ABSTRACT

Introduction The Obama administration argues that the use of targeted killings is consistent with US obligations in international law3; however, many international law scholars disagree.4 Furthermore, questions of international law are often central to debates about targeted killings. Academic writing on international law relevant to targeted killings is one of the richest areas of present debate, but the deeper legal reasoning of the US government has been made public, in fragmentary form, through leaks, memos and speeches.5 The Obama administration’s defence of targeted killings is predicated on a number of premises relevant to international law – that a state of war exists between the United States and al-Qaeda, that targeting individuals with lethal force is legitimate in the context of this war, that the use of force is necessary and that the means used are legitimate.
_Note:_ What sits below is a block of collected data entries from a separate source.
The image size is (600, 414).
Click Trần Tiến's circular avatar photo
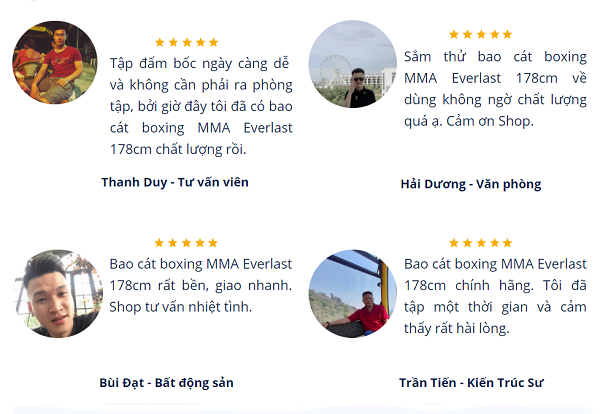[352, 293]
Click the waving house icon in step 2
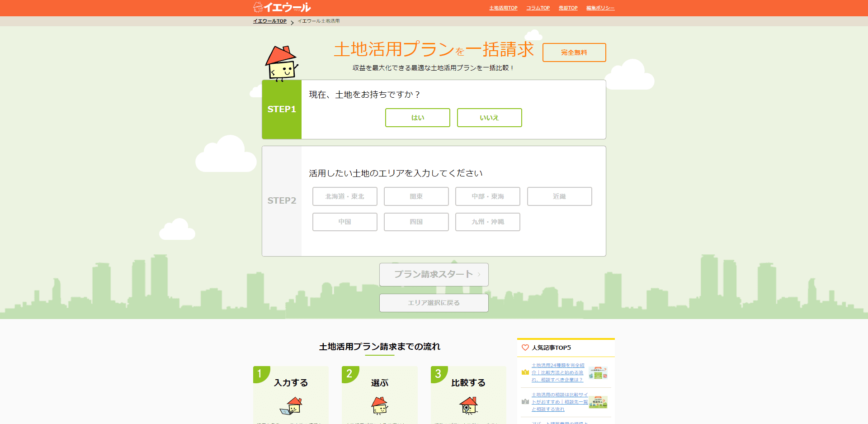The height and width of the screenshot is (424, 868). pyautogui.click(x=379, y=405)
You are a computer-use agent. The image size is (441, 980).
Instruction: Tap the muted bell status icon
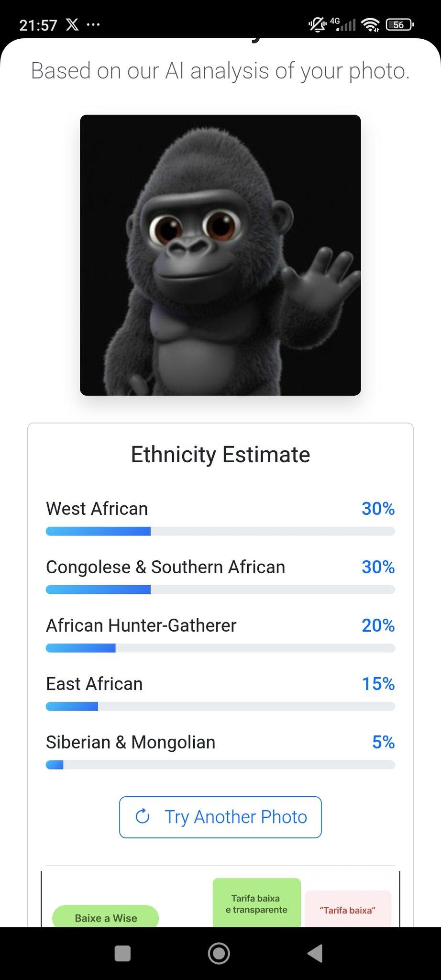[317, 24]
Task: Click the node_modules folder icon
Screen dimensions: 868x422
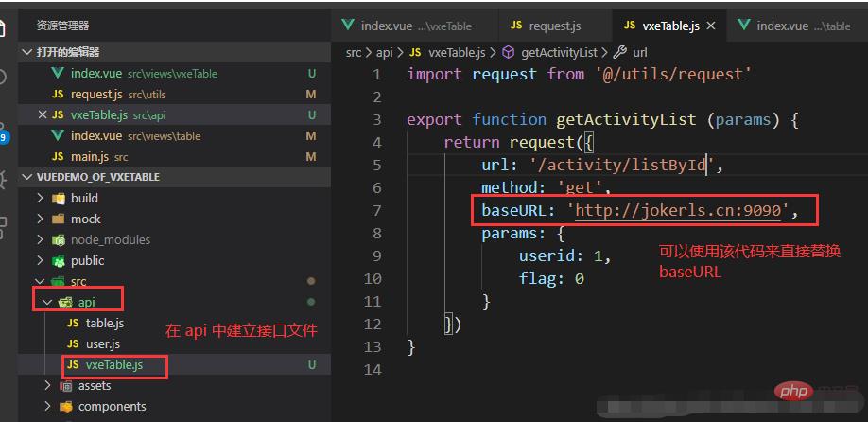Action: 60,240
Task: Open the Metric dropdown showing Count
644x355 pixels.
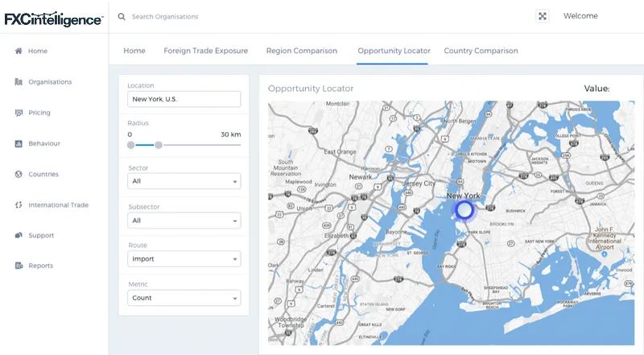Action: [184, 298]
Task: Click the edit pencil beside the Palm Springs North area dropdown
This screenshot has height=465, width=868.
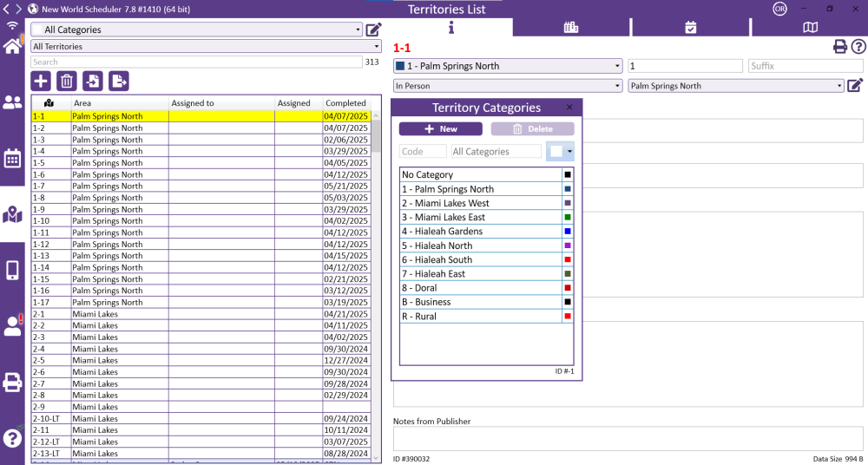Action: (x=855, y=85)
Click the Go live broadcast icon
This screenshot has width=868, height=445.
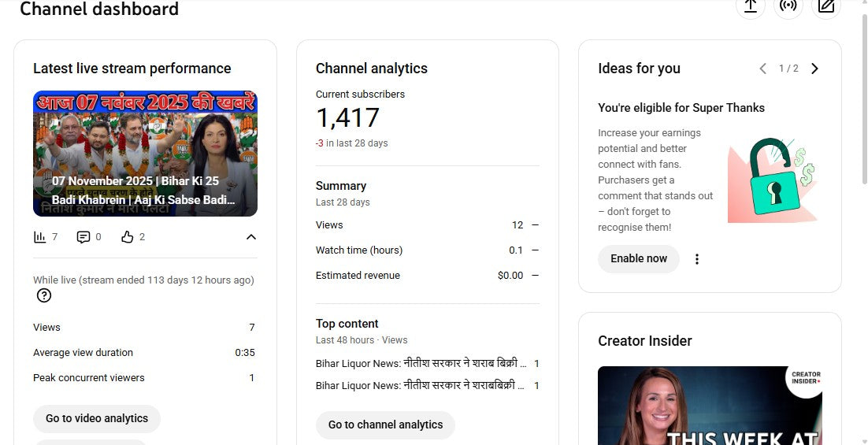788,6
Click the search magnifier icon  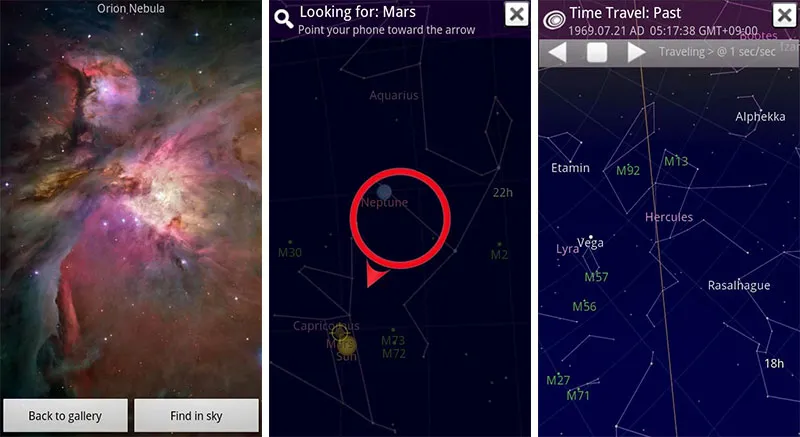tap(284, 19)
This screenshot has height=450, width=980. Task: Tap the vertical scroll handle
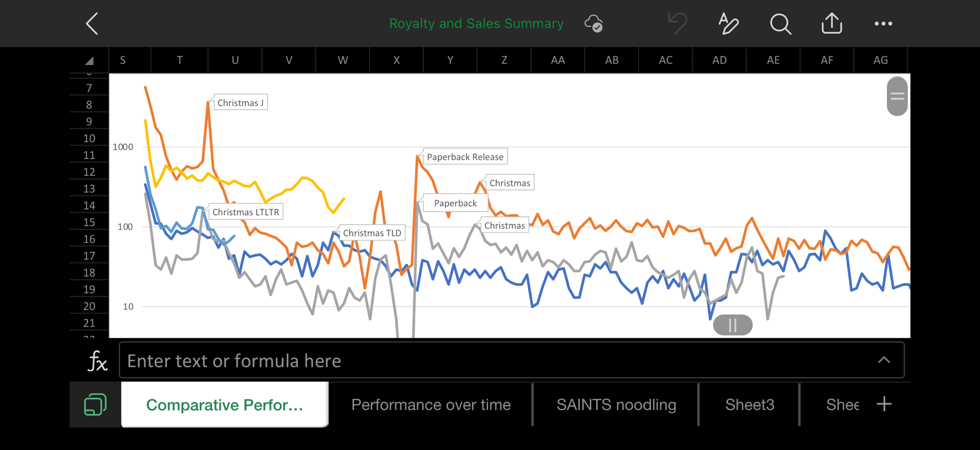[x=897, y=96]
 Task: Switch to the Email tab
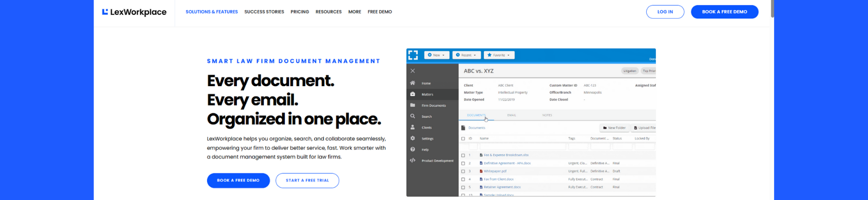point(511,115)
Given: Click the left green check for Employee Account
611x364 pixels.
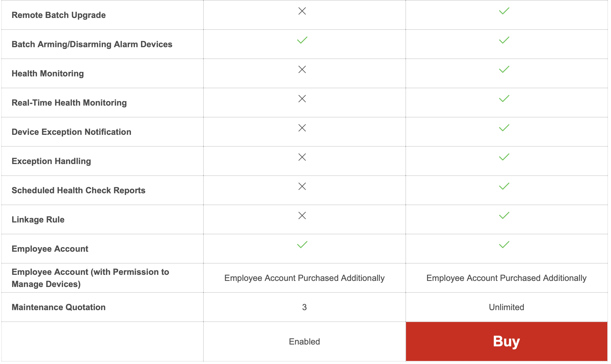Looking at the screenshot, I should pyautogui.click(x=302, y=245).
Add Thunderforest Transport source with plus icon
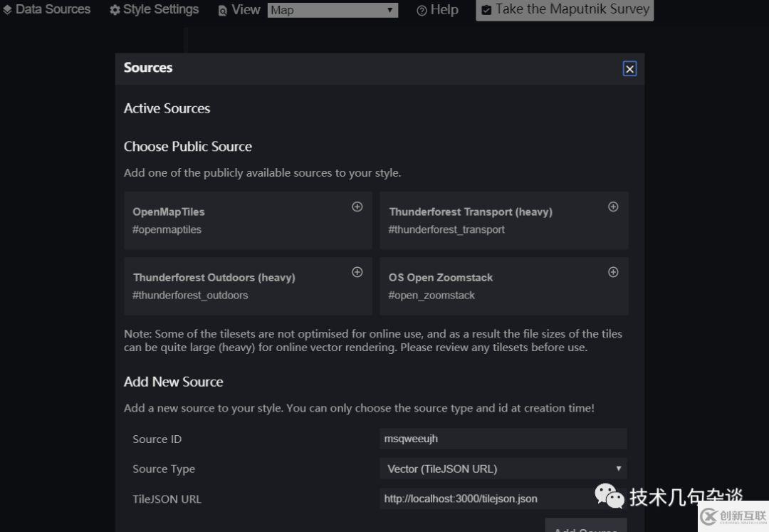This screenshot has width=769, height=532. (x=613, y=207)
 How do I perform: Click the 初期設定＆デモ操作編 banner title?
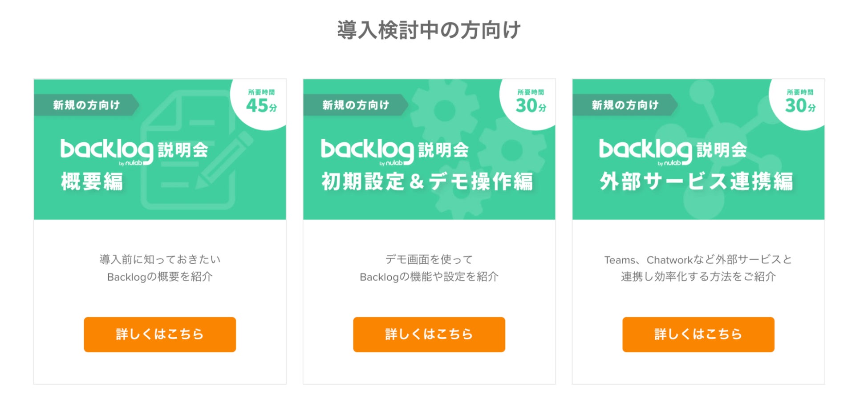[427, 182]
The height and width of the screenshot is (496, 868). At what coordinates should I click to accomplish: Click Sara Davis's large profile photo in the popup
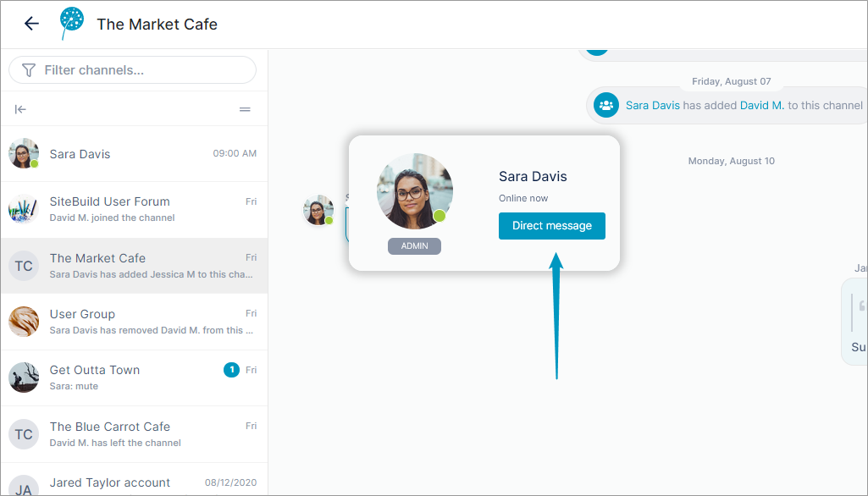[x=415, y=191]
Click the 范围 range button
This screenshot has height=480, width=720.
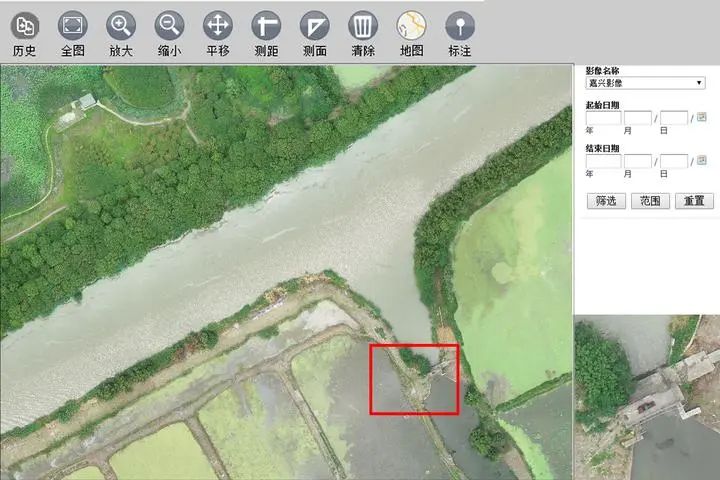point(650,201)
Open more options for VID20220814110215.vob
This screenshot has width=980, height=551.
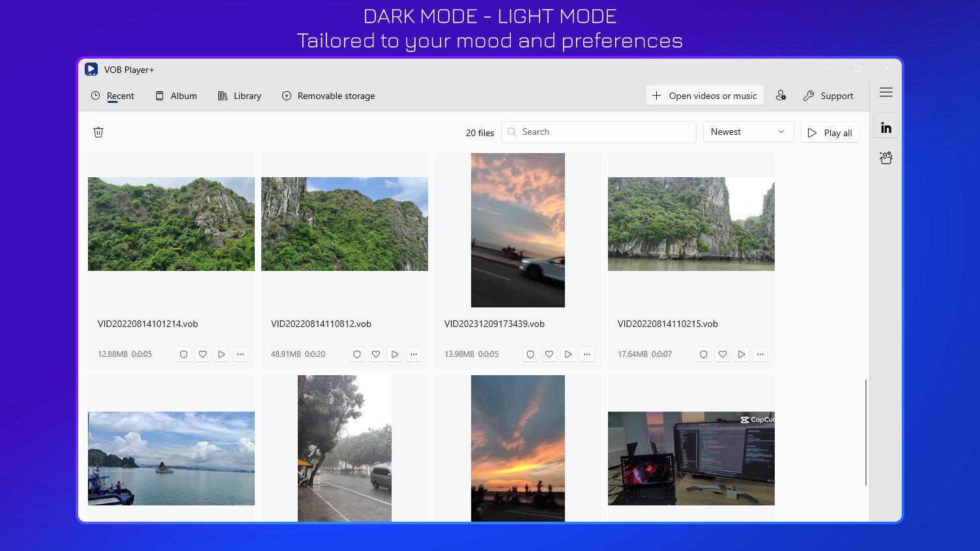(760, 354)
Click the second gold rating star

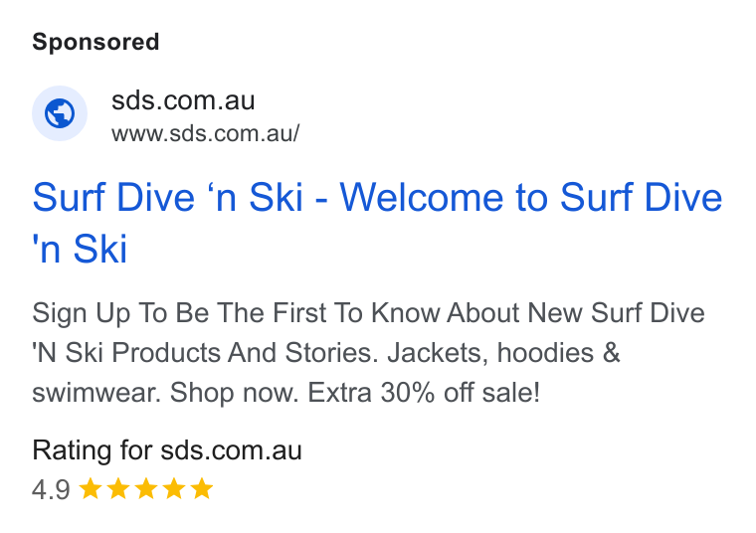click(x=118, y=488)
Whereas the previous chapter addressed war in its conceptual and strategic sense, it is now necessary to reconcile this with the definitions of war and armed conflict found in international law. The US government legitimises targeted killings by articulating and maintaining their non-illegality. In order to do this, the Obama administration’s defence relies on the liminal space between positively authorised activities in law and positively prohibited activities. Importantly, there are areas of international law governing

the use of force for which there is an intentional lack of opinio juris.6 Also, as previously noted (see p. 50), treaty law does not provide an immediate fit for classifying the type of conflict that the United States is in. Some commentators referred to the Bush administration’s use of these gaps as creating legal ‘black holes’.7 However, unlike the Bush administration, which sought to limit the application of law and challenged the applicability of basic standards such as the Geneva Conventions, the Obama administration argues that it abides by the ‘principles of the laws of war where the law is unclear’.8 In legal terms, the Obama administration’s defence turns on the argument that the United States has the right to use force in self-defence, and that its use of force does not breach the sovereignty of other states. A second cluster of claims are that IHL applies in the context of targeted killings and that targeted killings do not contravene the jus in bello prohibitions of IHL. There are significant consequences to these arguments. The legitimation of the practice of targeted killing expands grey areas of international law, and the adoption of these positions by other states will serve to widen the scope for the use of force under existing interpretations of law. There are political externalities created by these wider interpretations that, although not positively undermining the Obama administration’s defence, form an integral component of the defence that it offers.